Leveraging LLMs to support co-evolution between definitions and instances of textual DSLs: A Systematic Evaluation
Software languages evolve over time for reasons such as feature additions. When grammars evolve, textual instances that originally conformed to them may become outdated. While model-driven engineering provides many techniques for co-evolving models with metamodel changes, these approaches are not designed for textual DSLs and may lose human-relevant information such as layout and comments. This study systematically evaluates the potential of large language models (LLMs) for co-evolving grammars and instances of textual DSLs. Using Claude Sonnet 4.5 and GPT-5.2 across ten case languages with ten runs each, we assess both correctness and preservation of human-oriented information. Results show strong performance on small-scale cases ($\geq$94% precision and recall for instances requiring fewer than 20 modified lines), but performance degraded with scale: Claude maintains 85% recall at 40 lines, while GPT fails on the largest instances.

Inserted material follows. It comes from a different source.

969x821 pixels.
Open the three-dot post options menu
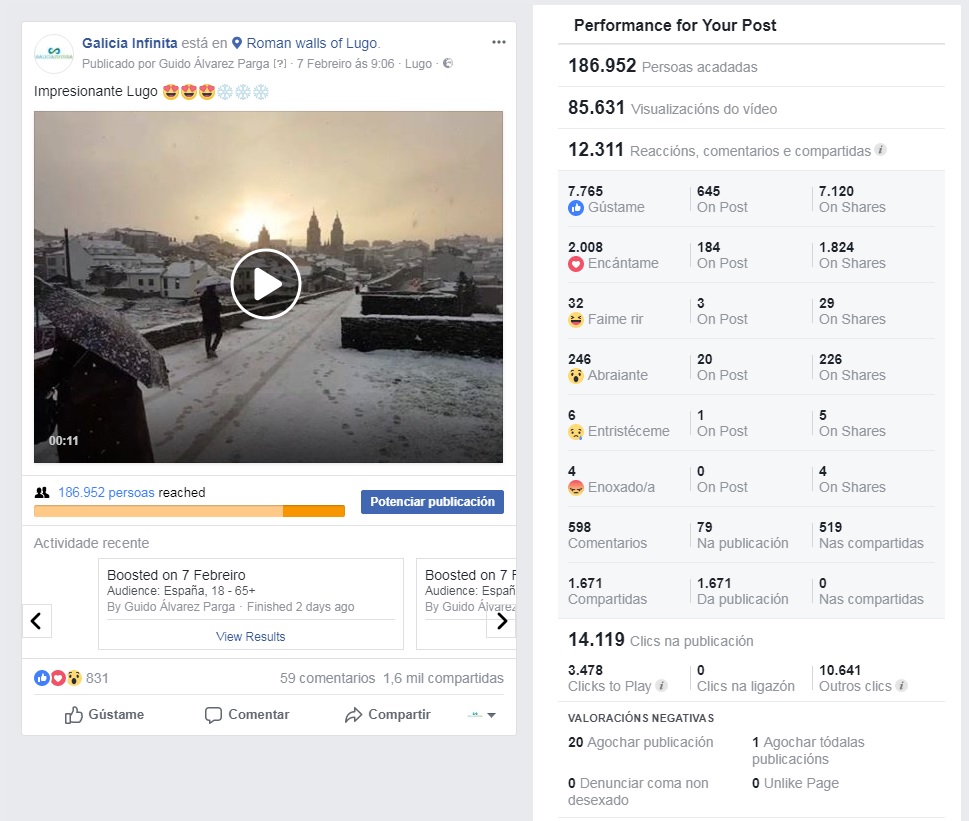click(499, 42)
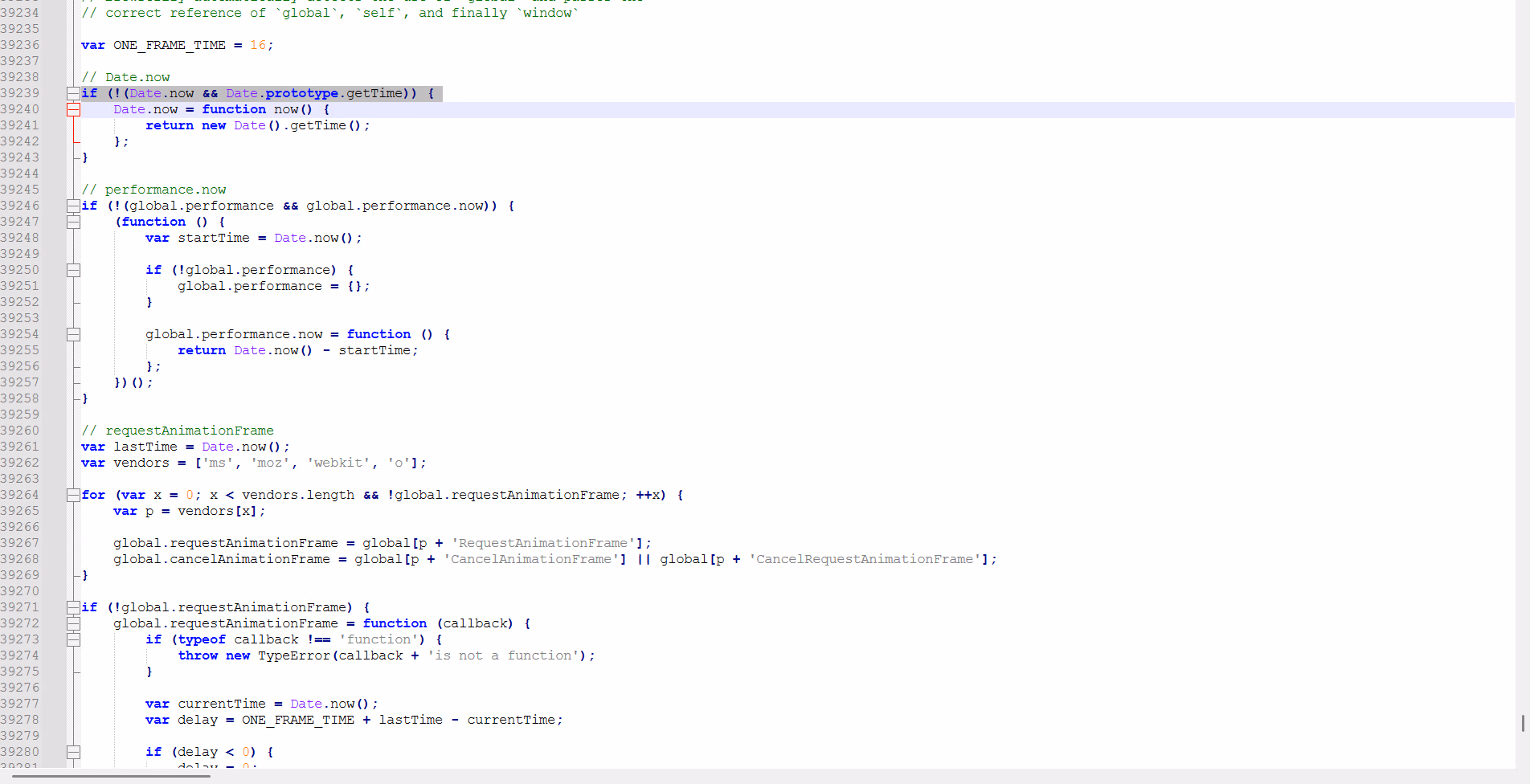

Response time increases substantially with instance size, and grammar evolution complexity and deletion granularity affect performance more than change type. These findings clarify when LLM-based co-evolution is effective and where current limitations remain.
💡 Research Summary
This paper investigates the use of large language models (LLMs) to automatically co‑evolve textual domain‑specific language (DSL) grammars and their concrete instances, a problem that has received little systematic attention. Traditional model‑based approaches require parsing the original instance into an intermediate model (e.g., XMI) and then regenerating text, which inevitably discards human‑oriented information such as comments, whitespace, and indentation. To address this loss, the authors employ two state‑of‑the‑art LLMs—Claude Sonnet 4.5 and GPT‑5.2—to directly analyze grammar differences and rewrite instances while preserving formatting and comments. The experimental protocol uses ten real‑world Xtext‑based DSLs collected from GitHub, each evaluated with ten independent runs to mitigate nondeterminism. Evaluation metrics include precision and recall for functional correctness, a preservation score for comments and layout, and runtime performance. Results show that for small‑scale modifications (fewer than 20 lines to change) both models achieve ≥94 % precision and recall and retain over 90 % of human‑oriented information, dramatically outperforming traditional model‑transformation pipelines that lose all such information. As instance size grows, performance degrades: Claude maintains about 85 % recall at 40 lines, while GPT‑5.2’s accuracy drops sharply, failing on the largest cases. Grammar evolution complexity, especially deletion granularity, impacts results more than simple addition or modification. Processing time rises sharply with instance size, with Claude’s response time increasing up to 18‑fold for the biggest cases; GPT‑5.2 exhibits even greater variability. Prompt transferability tests reveal that the same prompt can be used across models, but optimal performance still requires model‑specific prompt tuning. The study concludes that LLM‑driven co‑evolution is highly effective for small to medium DSL changes, preserving valuable developer context, but current models struggle with large‑scale, complex grammar evolutions and exhibit scalability bottlenecks. Future work is suggested on improving model efficiency, automated prompt optimization, and hybrid multi‑model strategies to broaden applicability.